Por aqui passou Eva Fay
Os teus olhos me descamavam todos os símbolos da casa.
Os vestidos empoeirados nutriam uma memória de escolhas ignoradas.
As dobras esvoaçantes sussurrando em teu corpo suspenso,
em meio à sala habituando-se a sombras incompletas.
As mãos se davam, recortadas, ao redor de uma mesa invisível.
Os pés indecisos, tropeçando em vultos trêmulos que espreitam a vigília ansiosa ao buscar correspondência em vários mundos.
Pequenos diabos anotam agora os recados mais afetivos.
As ansiedades fatigadas custam a associar desejo e cena.
A tua respiração me chega como um remo e possui tantas origens quantas eu possa laçar com meus ritos aprendizes.
Eu me desapego da consequência de qualquer ato.
Retiro-me de mim até que me ensines a não regressar.
Consinto que me espalhes por todos os teus casulos e que me acumules sem vícios regressivos.
Vasculho meus entalhes e encaixes à procura de uns fetos relutantes,
cópias que sejam de efígies ou planos, o trânsito do indeterminado,
fagulhas fora de nível, reuniões de sacrifícios descontínuos,
a essência ambivalente que já não corresponde a perda ou fortuna.
Eu te evoco para que me sopres no ventre o inverso de minhas tormentas.
A casa se despe de seus truques milenares.
O mobiliário retoma antigos verbos suprimidos e a anatomia informal de seus ninhos.
As tuas mãos ainda me assombram, porém sei que me queres bem.
Eu voltarei aqui e amanhã, até que a tua mesa se faça visível.
Sombras relidas em Francesca Woodman
Provenho do bosque de lupas de teus seios,
do enxame de nuvens de uma lenda ancorada
um pouco acima de teus requebros sinceros.
Provenho de uma alegoria de pernas que se entreabrem
ludibriando a própria ilusão de suas prerrogativas.
O horizonte se materializa em teu olhar e eu me torno
o anfíbio rematado por uma fábula desmedida.
O monstro telepata que germina uma balbúrdia de anseios
e aterroriza as sombras envaidecidas por sua indecisão.
Renasço de teu beijo lapidado na pedra,
no milagre indizível da esponja de teus lábios,
no oculto aconchego de tua pele,
cada vez que me raptas um sonho de privilégios sem fim.

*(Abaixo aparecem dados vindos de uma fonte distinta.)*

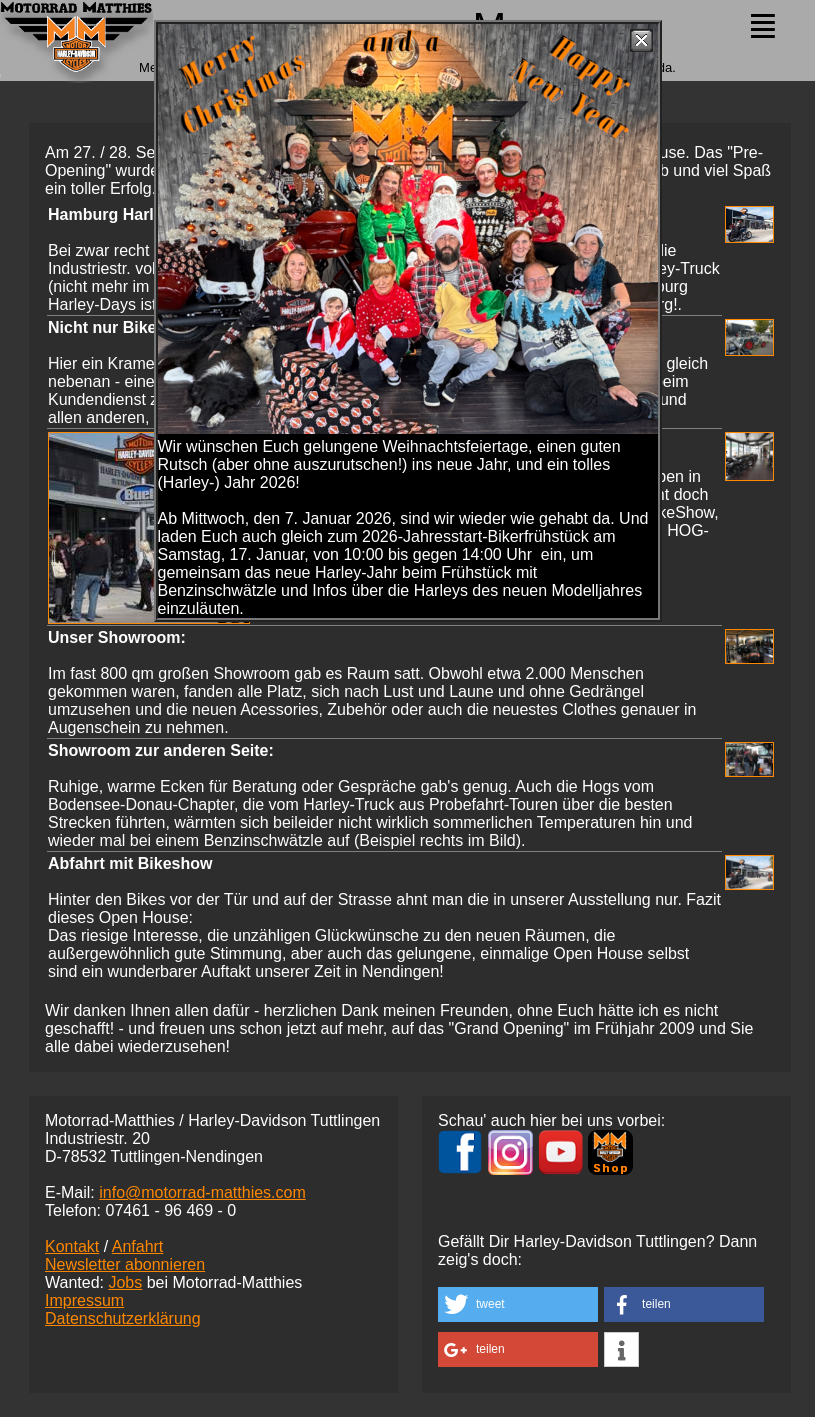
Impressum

Tu me sucedes três vezes antes que eu seja notado.
Provenho de labirintos que perseguem os segredos
que migraram para a relva limítrofe de teu ventre.

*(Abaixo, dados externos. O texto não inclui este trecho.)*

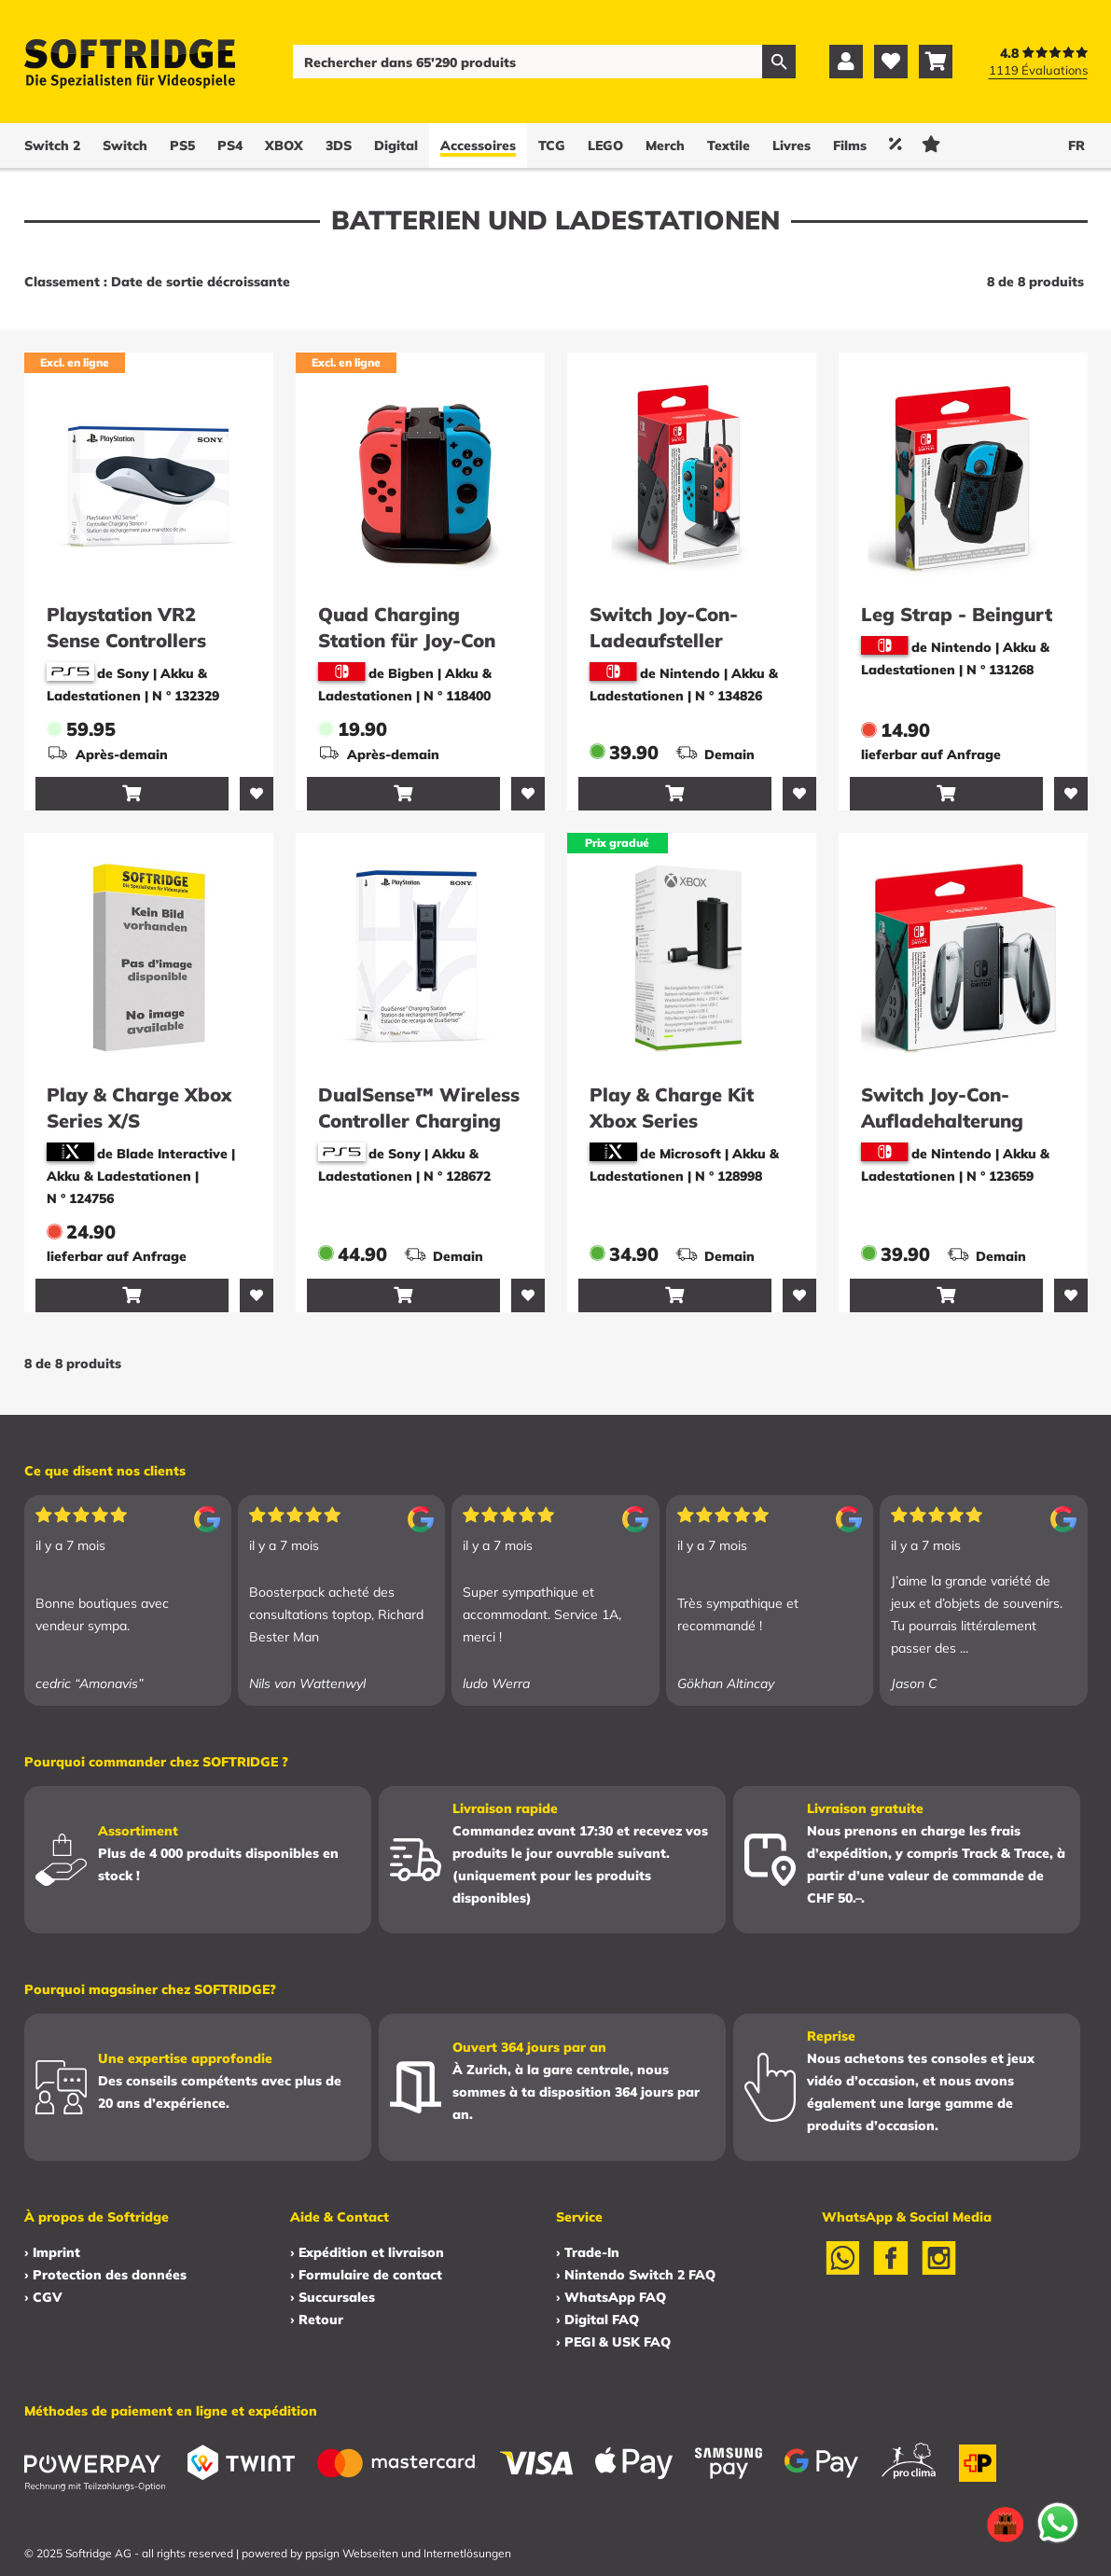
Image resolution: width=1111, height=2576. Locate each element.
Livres (791, 145)
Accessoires (478, 145)
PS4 (230, 145)
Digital (396, 145)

Reconstituo o truque de teu equilíbrio no íntimo do búzio
que conspira um escândalo agrícola em nosso abraço.
Sempre que percorro a geometria de tuas coxas abrevio
as proezas do instante e o engenho onírico das oferendas.

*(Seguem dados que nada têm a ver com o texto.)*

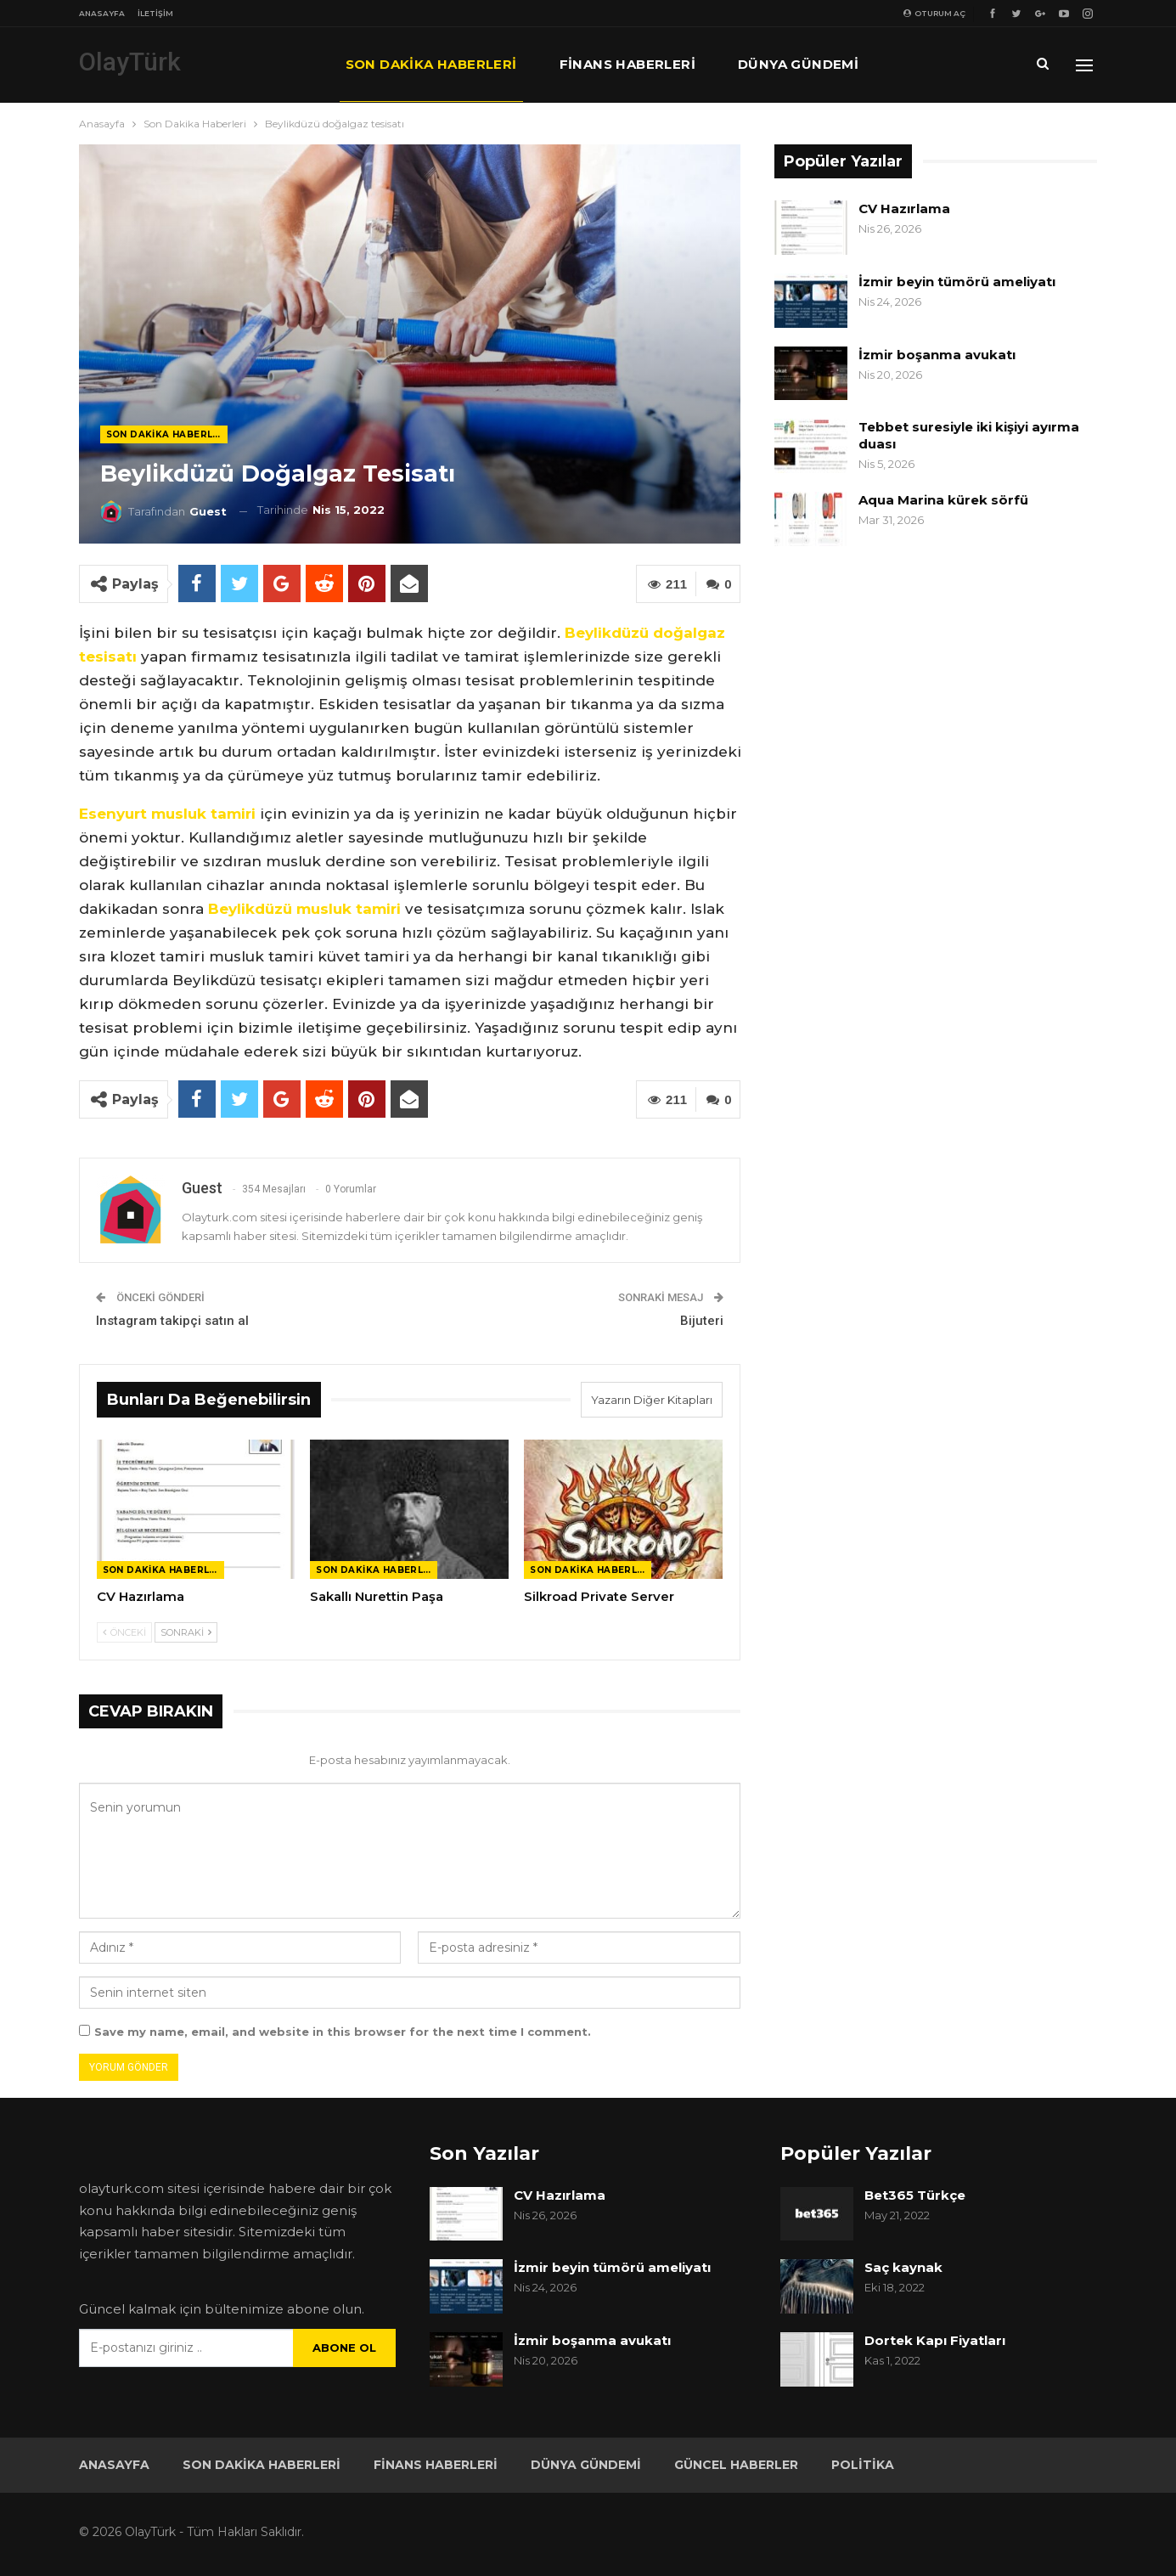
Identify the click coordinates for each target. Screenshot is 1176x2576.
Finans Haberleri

Sempre que arrancas de teu corpo a imagem do mundo
dali brotam cascalhos derivados de todos os delitos.
Eu te asseguro que não há queda sem a confusa crença
na sementeira do renascimento, cláusula de incertezas,
proventos passionais e o utilíssimo contágio do acaso.
Beijo a tua árvore, de onde provenho, salvo engano.
Primeira impressão deixada à porta de Leila Ferraz
Eu deixei passar um edifício inteiro situado no acaso.
Parecia uma boa mercadoria anônima e avulsa,
dessas que não insistem e tratam a dúvida com desdém.
Agora que reeditamos o catálogo apócrifo do horizonte
vejo o quanto que aquele edifício ficaria bem aqui.
A realidade que leiloamos saiu de nós bem satisfeita,
sem hesitar, reconhecida por seu novo prestidigitador.
Monet nos braços de outro amante do impressionismo.
Não importam as manchas do tempo, o semblante
raspado pela ação da luz, o sótão desaparecido, nada.
Eu recrio todas as formas com que me enches de mim.
Tudo em nós se reconhece nas vértebras do susto.
O que somos avista ao longe o que um dia seremos,
e este dia é ontem. Nos exploramos como quem renova
os esboços que assumem formas as mais inesperadas.
Somos os esforços conjuntos da beleza e da fealdade.
As formas essenciais não saberiam como deixar de ser
sem que antes se tornassem íntimas de nossa vertigem.
Floriano Martins
Que fôlego, Floriano, quantas cenas, impressões se desdobrando diante dos olhos, dentro e fora, aquém, além do pensamento. Abraço.